### PROMPT
Below are records; reproduce exactly the lines from the one that has "Instruction: Open VIEW" through the one that has "Select checkbox beside list item 4", ends included, and nothing more.

--- START ---

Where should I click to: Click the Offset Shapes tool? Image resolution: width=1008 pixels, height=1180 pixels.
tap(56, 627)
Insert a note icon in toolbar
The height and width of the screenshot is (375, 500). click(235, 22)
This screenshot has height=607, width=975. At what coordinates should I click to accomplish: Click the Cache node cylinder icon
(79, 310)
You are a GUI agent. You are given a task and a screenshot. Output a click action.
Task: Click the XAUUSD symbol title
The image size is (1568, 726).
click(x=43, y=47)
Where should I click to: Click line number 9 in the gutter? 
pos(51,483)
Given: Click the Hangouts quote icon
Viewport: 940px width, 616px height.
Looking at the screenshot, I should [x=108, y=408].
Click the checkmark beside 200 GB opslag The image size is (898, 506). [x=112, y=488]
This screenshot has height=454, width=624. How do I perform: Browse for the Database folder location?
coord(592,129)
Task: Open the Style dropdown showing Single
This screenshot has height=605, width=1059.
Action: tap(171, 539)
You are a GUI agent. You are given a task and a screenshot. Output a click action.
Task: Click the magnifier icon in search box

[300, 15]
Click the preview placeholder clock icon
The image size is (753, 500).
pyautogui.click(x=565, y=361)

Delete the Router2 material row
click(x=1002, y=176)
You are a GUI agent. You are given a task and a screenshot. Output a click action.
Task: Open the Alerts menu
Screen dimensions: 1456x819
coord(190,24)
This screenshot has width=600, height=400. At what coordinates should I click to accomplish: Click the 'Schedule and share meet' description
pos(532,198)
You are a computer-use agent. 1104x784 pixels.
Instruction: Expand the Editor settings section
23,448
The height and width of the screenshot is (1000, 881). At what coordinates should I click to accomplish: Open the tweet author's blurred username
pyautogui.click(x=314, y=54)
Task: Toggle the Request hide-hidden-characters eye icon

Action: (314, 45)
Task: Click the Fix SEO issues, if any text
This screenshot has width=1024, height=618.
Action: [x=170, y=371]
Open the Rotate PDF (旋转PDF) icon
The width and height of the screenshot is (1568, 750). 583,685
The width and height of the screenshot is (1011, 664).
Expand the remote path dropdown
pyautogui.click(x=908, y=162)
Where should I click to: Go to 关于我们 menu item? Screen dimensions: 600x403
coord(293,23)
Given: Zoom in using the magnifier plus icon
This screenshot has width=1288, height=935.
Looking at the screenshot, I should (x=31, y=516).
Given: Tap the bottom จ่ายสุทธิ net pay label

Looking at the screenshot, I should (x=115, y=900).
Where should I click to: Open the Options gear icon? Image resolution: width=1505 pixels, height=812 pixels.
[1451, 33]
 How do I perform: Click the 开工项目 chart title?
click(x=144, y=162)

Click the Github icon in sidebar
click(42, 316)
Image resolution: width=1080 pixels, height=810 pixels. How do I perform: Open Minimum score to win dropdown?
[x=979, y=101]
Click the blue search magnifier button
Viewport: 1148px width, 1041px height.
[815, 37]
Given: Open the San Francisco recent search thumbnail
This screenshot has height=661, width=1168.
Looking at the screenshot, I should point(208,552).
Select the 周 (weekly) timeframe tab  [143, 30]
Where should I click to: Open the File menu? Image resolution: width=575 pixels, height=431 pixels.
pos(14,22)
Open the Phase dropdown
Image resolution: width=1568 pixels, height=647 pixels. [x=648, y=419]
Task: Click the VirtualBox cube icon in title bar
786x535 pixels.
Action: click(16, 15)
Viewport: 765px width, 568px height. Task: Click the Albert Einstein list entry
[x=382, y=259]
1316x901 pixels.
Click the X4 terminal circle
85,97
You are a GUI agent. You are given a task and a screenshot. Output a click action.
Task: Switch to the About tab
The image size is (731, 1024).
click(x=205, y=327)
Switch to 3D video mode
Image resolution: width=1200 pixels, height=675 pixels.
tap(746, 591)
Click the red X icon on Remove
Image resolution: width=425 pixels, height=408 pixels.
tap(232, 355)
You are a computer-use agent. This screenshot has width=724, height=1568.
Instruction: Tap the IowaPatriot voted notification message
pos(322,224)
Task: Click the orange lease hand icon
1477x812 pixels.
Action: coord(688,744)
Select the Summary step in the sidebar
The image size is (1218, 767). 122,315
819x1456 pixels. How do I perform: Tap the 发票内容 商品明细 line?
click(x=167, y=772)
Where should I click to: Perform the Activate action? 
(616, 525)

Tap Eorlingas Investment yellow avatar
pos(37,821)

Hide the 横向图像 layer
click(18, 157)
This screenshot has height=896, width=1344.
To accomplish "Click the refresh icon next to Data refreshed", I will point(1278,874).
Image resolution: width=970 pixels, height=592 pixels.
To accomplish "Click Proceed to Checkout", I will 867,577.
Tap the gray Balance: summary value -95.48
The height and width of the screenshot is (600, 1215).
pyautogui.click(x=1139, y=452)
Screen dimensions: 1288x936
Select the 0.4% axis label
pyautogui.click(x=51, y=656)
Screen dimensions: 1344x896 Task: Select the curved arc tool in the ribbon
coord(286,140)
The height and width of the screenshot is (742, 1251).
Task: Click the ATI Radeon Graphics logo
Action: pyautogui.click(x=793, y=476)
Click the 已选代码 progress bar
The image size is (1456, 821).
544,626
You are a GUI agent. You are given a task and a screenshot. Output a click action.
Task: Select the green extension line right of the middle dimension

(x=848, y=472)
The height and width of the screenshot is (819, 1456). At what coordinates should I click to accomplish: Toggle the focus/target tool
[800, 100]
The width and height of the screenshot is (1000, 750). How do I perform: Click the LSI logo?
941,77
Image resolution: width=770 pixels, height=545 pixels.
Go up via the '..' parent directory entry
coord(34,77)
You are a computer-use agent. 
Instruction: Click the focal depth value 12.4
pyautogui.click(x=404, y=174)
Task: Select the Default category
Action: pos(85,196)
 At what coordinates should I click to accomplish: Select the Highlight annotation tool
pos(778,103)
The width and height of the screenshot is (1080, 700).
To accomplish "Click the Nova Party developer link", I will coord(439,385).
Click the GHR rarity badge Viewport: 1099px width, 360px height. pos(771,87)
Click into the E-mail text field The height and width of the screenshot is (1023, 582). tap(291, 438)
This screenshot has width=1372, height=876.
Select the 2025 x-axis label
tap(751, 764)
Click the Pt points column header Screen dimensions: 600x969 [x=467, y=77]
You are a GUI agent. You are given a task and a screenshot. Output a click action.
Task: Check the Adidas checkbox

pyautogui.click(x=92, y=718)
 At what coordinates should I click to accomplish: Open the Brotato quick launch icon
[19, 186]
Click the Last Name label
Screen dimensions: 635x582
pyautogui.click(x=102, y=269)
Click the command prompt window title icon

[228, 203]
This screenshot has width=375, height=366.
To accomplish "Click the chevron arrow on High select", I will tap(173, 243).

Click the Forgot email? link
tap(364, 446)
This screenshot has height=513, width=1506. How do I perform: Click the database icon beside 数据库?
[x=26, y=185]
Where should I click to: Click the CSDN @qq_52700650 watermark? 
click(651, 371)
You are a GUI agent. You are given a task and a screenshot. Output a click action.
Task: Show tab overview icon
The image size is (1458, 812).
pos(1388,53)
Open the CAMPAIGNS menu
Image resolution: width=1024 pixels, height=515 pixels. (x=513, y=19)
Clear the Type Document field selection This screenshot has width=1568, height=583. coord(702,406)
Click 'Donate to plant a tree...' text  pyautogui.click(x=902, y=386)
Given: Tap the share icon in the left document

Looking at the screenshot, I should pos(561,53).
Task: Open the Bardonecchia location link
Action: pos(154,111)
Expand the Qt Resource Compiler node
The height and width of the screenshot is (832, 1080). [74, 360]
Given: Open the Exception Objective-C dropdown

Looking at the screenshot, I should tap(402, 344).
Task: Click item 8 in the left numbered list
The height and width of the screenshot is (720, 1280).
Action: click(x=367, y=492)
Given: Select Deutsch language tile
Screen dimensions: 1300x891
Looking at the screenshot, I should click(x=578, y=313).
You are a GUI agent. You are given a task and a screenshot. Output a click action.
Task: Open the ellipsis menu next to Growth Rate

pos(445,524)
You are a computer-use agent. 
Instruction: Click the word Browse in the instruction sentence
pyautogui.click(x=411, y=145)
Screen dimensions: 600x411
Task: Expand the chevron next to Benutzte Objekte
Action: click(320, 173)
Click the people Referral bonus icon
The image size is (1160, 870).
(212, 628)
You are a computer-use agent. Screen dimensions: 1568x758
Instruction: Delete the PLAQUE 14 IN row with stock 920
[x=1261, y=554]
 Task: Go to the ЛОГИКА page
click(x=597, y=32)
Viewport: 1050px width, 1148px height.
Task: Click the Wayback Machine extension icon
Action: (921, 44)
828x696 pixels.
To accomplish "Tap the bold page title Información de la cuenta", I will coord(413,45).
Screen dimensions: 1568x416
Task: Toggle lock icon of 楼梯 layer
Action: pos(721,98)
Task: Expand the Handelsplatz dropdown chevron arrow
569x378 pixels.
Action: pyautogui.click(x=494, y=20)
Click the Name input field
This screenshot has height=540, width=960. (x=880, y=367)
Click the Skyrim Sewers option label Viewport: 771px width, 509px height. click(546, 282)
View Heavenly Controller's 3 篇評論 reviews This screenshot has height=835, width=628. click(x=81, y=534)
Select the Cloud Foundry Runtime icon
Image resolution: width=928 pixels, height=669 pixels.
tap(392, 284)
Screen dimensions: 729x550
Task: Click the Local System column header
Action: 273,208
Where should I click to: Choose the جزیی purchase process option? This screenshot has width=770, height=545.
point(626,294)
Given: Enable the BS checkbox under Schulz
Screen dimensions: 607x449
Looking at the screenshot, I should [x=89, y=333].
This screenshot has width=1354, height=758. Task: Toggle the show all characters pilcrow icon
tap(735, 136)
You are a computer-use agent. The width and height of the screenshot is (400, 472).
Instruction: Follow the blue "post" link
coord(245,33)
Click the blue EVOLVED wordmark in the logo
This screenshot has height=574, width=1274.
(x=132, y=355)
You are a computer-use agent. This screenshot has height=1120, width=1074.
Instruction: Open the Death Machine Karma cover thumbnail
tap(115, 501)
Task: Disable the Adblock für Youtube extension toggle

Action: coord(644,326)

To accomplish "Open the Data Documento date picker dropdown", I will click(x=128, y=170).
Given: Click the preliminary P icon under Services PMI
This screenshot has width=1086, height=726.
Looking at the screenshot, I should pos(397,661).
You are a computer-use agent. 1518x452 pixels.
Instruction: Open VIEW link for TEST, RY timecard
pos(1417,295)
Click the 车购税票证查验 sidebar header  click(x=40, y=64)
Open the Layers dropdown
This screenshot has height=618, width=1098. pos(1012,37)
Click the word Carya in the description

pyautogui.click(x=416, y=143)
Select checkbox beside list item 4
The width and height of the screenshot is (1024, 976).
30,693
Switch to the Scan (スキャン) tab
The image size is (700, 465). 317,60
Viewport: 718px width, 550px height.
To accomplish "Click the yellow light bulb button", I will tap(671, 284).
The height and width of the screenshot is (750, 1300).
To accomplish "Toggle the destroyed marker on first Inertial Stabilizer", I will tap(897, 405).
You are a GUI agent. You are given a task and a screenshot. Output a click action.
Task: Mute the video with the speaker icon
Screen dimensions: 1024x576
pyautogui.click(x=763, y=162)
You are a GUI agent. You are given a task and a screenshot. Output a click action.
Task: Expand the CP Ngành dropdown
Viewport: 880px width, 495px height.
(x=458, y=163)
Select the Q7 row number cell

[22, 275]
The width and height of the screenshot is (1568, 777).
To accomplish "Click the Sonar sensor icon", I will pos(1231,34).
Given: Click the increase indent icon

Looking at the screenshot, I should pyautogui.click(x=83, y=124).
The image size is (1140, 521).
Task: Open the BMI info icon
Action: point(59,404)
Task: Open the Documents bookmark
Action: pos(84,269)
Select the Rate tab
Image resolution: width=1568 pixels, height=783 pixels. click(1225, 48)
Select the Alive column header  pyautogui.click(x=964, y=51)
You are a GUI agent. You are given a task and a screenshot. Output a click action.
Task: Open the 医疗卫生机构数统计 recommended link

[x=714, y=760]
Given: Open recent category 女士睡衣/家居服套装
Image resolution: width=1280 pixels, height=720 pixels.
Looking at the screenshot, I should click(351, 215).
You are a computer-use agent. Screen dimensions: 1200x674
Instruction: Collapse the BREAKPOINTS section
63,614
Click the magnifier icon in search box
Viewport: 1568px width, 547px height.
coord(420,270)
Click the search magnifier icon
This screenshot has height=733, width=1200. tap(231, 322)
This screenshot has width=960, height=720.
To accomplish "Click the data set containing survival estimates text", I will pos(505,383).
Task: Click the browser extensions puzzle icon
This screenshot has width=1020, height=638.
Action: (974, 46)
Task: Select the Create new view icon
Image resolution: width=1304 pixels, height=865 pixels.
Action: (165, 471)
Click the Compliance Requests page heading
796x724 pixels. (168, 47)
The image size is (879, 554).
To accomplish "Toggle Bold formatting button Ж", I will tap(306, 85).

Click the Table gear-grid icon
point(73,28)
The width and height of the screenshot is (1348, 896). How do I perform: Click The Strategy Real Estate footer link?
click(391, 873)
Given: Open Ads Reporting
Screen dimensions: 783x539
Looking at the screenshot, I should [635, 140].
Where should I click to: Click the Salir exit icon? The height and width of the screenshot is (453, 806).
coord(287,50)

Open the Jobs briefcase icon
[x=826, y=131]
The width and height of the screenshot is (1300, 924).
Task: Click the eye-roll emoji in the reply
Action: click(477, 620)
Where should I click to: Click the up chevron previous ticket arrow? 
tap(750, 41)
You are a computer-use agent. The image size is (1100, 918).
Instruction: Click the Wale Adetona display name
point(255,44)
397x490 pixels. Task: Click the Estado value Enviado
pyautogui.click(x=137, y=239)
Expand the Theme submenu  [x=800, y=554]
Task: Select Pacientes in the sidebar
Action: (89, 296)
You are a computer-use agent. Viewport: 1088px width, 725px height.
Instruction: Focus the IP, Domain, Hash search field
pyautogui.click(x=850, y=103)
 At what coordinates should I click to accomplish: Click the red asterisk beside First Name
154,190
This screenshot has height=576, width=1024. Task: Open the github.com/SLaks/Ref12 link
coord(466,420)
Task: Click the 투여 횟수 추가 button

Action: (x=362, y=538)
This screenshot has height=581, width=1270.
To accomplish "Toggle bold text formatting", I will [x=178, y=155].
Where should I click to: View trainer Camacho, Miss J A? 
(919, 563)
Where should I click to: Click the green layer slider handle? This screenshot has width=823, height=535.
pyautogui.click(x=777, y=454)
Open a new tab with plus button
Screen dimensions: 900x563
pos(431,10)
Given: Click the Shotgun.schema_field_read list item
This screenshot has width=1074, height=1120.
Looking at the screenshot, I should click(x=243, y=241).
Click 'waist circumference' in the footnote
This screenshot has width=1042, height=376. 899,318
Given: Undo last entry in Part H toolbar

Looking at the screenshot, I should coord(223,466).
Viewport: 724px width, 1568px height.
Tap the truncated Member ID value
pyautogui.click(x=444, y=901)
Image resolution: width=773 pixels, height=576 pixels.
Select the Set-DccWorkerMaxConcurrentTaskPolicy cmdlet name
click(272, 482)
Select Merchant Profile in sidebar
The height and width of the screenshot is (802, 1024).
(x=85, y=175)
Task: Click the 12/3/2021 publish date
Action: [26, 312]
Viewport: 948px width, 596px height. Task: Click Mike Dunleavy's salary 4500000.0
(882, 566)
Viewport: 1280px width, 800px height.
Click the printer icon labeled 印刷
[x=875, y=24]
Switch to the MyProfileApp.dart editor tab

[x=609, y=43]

--- END ---

### TASK OUTPUT
Instruction: Open VIEW link for TEST, RY timecard
pos(1417,295)
Click the 车购税票证查验 sidebar header  click(x=40, y=64)
Open the Layers dropdown
This screenshot has height=618, width=1098. pos(1012,37)
Click the word Carya in the description

pyautogui.click(x=416, y=143)
Select checkbox beside list item 4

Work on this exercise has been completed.